* _EXERCISE_: Give back an exact copy of the entries beneath, minus the pictures.

====== DATA EXCERPTS

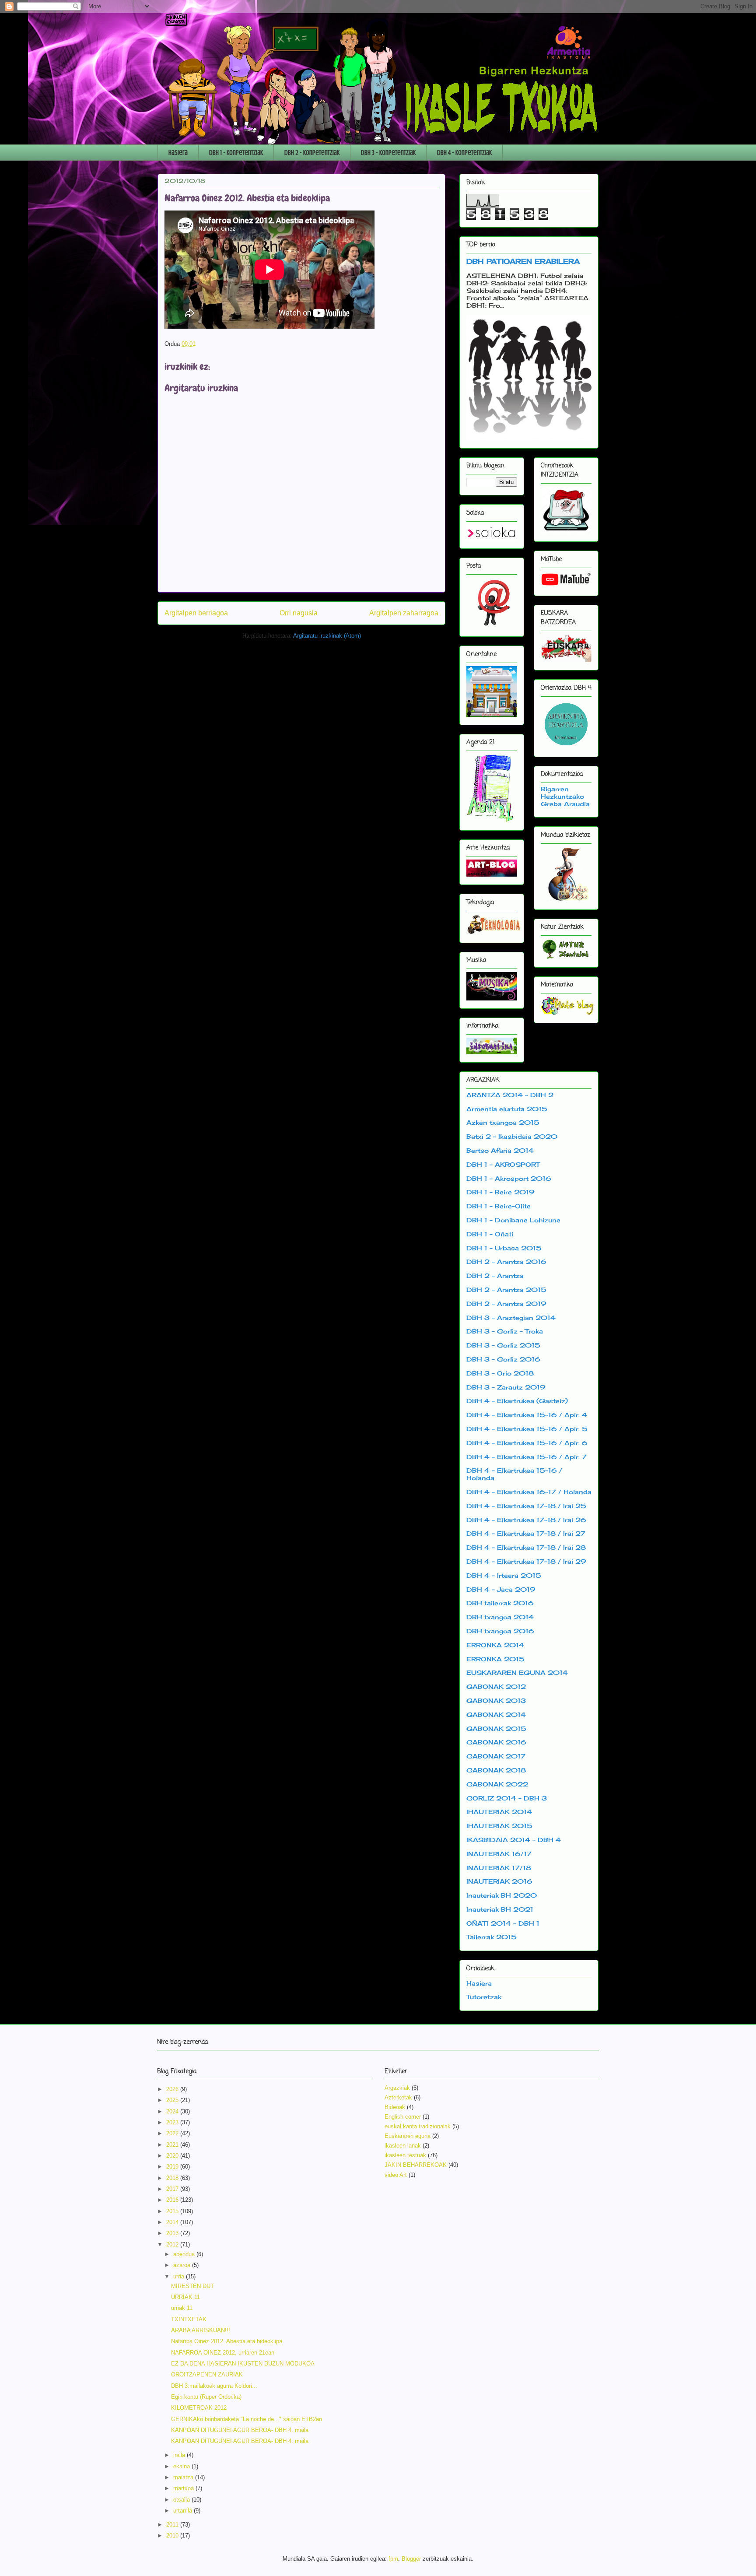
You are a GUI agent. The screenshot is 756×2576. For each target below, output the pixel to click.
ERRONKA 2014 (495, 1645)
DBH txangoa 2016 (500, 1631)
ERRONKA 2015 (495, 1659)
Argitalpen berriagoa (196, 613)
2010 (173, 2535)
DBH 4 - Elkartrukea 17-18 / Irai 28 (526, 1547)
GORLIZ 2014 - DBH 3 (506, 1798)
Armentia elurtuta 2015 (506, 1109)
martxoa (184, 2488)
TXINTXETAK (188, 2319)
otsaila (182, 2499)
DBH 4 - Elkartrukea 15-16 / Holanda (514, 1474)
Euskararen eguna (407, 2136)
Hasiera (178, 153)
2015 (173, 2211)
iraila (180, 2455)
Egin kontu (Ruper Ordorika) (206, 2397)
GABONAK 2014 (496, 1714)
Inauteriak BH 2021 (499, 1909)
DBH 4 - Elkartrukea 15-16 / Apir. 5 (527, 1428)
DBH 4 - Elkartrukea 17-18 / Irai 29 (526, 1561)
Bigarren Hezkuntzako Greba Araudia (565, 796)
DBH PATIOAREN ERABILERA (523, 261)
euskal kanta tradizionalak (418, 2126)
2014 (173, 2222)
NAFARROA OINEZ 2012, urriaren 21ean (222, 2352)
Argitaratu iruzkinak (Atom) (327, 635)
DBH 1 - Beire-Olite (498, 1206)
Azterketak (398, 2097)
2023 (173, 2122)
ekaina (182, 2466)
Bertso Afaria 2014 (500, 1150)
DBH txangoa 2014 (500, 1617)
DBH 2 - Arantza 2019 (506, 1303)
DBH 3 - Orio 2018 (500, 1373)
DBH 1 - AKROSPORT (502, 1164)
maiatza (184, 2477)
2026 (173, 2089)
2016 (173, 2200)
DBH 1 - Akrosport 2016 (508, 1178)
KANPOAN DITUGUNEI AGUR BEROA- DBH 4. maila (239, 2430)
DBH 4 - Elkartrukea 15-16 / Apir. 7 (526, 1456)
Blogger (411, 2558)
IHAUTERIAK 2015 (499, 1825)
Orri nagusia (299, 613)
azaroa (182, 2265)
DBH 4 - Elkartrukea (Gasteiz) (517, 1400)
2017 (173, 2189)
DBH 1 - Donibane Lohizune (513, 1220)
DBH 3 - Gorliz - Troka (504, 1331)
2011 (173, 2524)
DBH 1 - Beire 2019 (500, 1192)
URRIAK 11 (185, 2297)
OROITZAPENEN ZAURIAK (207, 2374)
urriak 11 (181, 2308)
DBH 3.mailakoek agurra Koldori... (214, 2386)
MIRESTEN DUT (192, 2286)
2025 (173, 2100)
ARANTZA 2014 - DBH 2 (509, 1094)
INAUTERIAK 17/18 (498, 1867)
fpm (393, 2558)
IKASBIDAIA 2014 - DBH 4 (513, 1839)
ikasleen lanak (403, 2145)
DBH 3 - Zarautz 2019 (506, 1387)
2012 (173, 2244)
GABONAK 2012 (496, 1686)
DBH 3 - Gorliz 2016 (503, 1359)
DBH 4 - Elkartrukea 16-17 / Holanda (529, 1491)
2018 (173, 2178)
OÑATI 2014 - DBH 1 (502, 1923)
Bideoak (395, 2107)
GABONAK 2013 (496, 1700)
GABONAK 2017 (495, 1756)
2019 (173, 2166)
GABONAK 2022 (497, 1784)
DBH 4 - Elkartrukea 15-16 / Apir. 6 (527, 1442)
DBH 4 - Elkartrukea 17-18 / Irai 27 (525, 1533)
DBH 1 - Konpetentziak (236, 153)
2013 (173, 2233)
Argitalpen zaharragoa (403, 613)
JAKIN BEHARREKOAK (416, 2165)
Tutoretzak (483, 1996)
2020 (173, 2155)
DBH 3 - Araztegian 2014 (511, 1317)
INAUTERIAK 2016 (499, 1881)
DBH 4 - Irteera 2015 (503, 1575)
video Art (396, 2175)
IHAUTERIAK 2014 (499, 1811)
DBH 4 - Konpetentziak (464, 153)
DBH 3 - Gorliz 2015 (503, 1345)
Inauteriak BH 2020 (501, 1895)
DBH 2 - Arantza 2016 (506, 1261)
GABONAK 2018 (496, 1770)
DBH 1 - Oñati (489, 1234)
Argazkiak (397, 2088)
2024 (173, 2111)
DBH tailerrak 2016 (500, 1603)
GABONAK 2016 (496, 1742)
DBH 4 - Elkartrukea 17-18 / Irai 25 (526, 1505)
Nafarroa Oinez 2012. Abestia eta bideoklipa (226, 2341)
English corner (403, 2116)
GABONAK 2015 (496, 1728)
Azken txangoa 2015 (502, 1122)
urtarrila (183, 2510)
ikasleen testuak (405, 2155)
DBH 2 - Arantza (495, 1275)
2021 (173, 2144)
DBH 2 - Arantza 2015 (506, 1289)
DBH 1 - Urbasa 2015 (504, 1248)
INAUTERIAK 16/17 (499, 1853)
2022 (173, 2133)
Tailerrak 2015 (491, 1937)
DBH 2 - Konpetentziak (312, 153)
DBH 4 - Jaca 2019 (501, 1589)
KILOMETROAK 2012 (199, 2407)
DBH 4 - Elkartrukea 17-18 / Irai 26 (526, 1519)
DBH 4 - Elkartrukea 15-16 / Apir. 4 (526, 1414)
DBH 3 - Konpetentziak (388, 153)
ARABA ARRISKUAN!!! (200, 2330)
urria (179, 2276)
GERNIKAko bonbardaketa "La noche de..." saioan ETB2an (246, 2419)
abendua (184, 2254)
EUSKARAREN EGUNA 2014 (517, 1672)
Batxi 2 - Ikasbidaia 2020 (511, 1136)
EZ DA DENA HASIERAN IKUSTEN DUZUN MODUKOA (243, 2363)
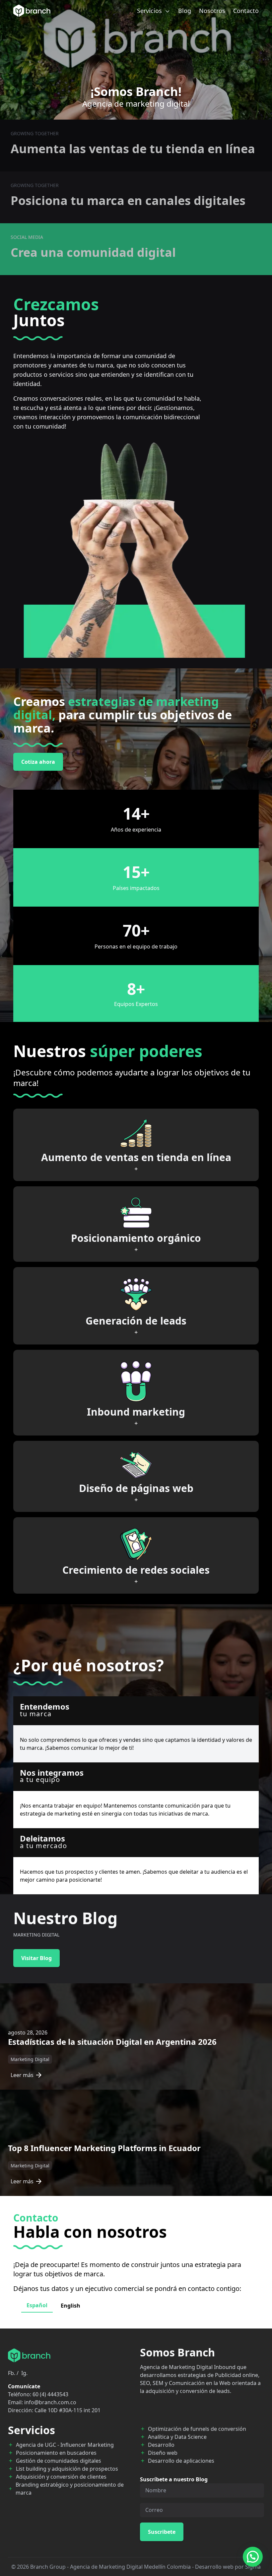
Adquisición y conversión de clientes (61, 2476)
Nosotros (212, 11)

============

* _FINISHED EXERCISE_:
You are a GUI agent. The screenshot is 756×2576. For each target below, output the pixel to click.
ERRONKA 2014 (495, 1645)
DBH txangoa 2016 (500, 1631)
ERRONKA 2015 (495, 1659)
Argitalpen berriagoa (196, 613)
2010 (173, 2535)
DBH 4 - Elkartrukea 17-18 / Irai 28 (526, 1547)
GORLIZ 2014 - DBH 3 (506, 1798)
Armentia elurtuta 2015 (506, 1109)
martxoa (184, 2488)
TXINTXETAK (188, 2319)
otsaila (182, 2499)
DBH 4 - Elkartrukea 15-16 / Holanda (514, 1474)
Euskararen eguna (407, 2136)
Hasiera (178, 153)
2015 (173, 2211)
iraila (180, 2455)
Egin kontu (Ruper Ordorika) (206, 2397)
GABONAK 2014 (496, 1714)
Inauteriak BH 2021 (499, 1909)
DBH 4 - Elkartrukea 15-16 / Apir. 5 (527, 1428)
DBH 4 - Elkartrukea 17-18 / Irai 29 (526, 1561)
Bigarren Hezkuntzako Greba Araudia (565, 796)
DBH PATIOAREN ERABILERA (523, 261)
euskal kanta tradizionalak (418, 2126)
2014 (173, 2222)
NAFARROA OINEZ 2012, urriaren 21ean (222, 2352)
Argitaratu iruzkinak (Atom) (327, 635)
DBH 1 - Beire-Olite (498, 1206)
Azterketak (398, 2097)
2023 (173, 2122)
ekaina (182, 2466)
Bertso Afaria 2014 (500, 1150)
DBH txangoa 2014 (500, 1617)
DBH 2 - Arantza 2019 (506, 1303)
DBH 3 - Orio 2018 (500, 1373)
DBH 1 - AKROSPORT (502, 1164)
maiatza (184, 2477)
2026 (173, 2089)
2016 (173, 2200)
DBH 1 - Akrosport 2016 (508, 1178)
KANPOAN DITUGUNEI AGUR BEROA- DBH 4. maila (239, 2430)
DBH 4 - Elkartrukea 15-16 / Apir. 7 (526, 1456)
Blogger (411, 2558)
IHAUTERIAK 2015 (499, 1825)
Orri nagusia (299, 613)
azaroa (182, 2265)
DBH 4 - Elkartrukea (Gasteiz) (517, 1400)
2017 (173, 2189)
DBH 1 - Donibane Lohizune (513, 1220)
DBH 3 - Gorliz - Troka (504, 1331)
2011 (173, 2524)
DBH 1 - Beire 2019 (500, 1192)
URRIAK 11 (185, 2297)
OROITZAPENEN ZAURIAK (207, 2374)
urriak 11 (181, 2308)
DBH 3.mailakoek agurra Koldori... (214, 2386)
MIRESTEN DUT (192, 2286)
2025 (173, 2100)
ARANTZA 2014 - DBH 2 (509, 1094)
INAUTERIAK 17/18 (498, 1867)
fpm (393, 2558)
IKASBIDAIA 2014 - DBH 4 (513, 1839)
ikasleen lanak (403, 2145)
DBH 3 - Zarautz 2019 (506, 1387)
2012 (173, 2244)
GABONAK 2012 (496, 1686)
DBH 3 - Gorliz 2016 (503, 1359)
DBH 4 - Elkartrukea 16-17 / Holanda (529, 1491)
2018 (173, 2178)
OÑATI 2014 - DBH 1 (502, 1923)
Bideoak (395, 2107)
GABONAK 2013 (496, 1700)
GABONAK 2017 (495, 1756)
2019 (173, 2166)
GABONAK 2022 (497, 1784)
DBH 4 - Elkartrukea 15-16 / Apir. 6 (527, 1442)
DBH 4 - Elkartrukea 17-18 / Irai 27 (525, 1533)
DBH 1 - Konpetentziak (236, 153)
2013 (173, 2233)
Argitalpen zaharragoa (403, 613)
JAKIN BEHARREKOAK (416, 2165)
Tutoretzak (483, 1996)
2020 (173, 2155)
DBH 3 - Araztegian 2014 (511, 1317)
INAUTERIAK 2016 (499, 1881)
DBH 4 - Irteera 2015 (503, 1575)
video Art (396, 2175)
IHAUTERIAK 2014 (499, 1811)
DBH 4 - Konpetentziak (464, 153)
DBH 3 - Gorliz 2015 (503, 1345)
Inauteriak BH 2020 (501, 1895)
DBH 2 - Arantza 2016 (506, 1261)
GABONAK 2018 (496, 1770)
DBH 1 - Oñati (489, 1234)
Argazkiak (397, 2088)
2024 (173, 2111)
DBH tailerrak 2016 (500, 1603)
GABONAK 2016 (496, 1742)
DBH 4 - Elkartrukea 17-18 / Irai 25 (526, 1505)
Nafarroa Oinez 2012. Abestia eta bideoklipa (226, 2341)
English corner (403, 2116)
GABONAK 2015 (496, 1728)
Azken txangoa 2015 (502, 1122)
urtarrila (183, 2510)
ikasleen testuak (405, 2155)
DBH 2 - Arantza (495, 1275)
2021 (173, 2144)
DBH 2 - Arantza 2015 (506, 1289)
DBH 1 - Urbasa 2015 (504, 1248)
INAUTERIAK 16/17 (499, 1853)
2022 (173, 2133)
Tailerrak 2015 (491, 1937)
DBH 2 - Konpetentziak (312, 153)
DBH 4 - Jaca 2019 (501, 1589)
KILOMETROAK 2012 (199, 2407)
DBH 4 - Elkartrukea 17-18 / Irai 26 (526, 1519)
DBH 4 - Elkartrukea 15-16 / Apir. 4 (526, 1414)
DBH 3 - Konpetentziak (388, 153)
ARABA ARRISKUAN!!! (200, 2330)
urria (179, 2276)
GERNIKAko bonbardaketa "La noche de..." saioan ETB2an (246, 2419)
abendua (184, 2254)
EUSKARAREN EGUNA 2014 (517, 1672)
Batxi 2 - Ikasbidaia 2020 (511, 1136)
EZ DA DENA HASIERAN IKUSTEN DUZUN MODUKOA (243, 2363)
Adquisición y conversión de clientes (61, 2476)
Nosotros (212, 11)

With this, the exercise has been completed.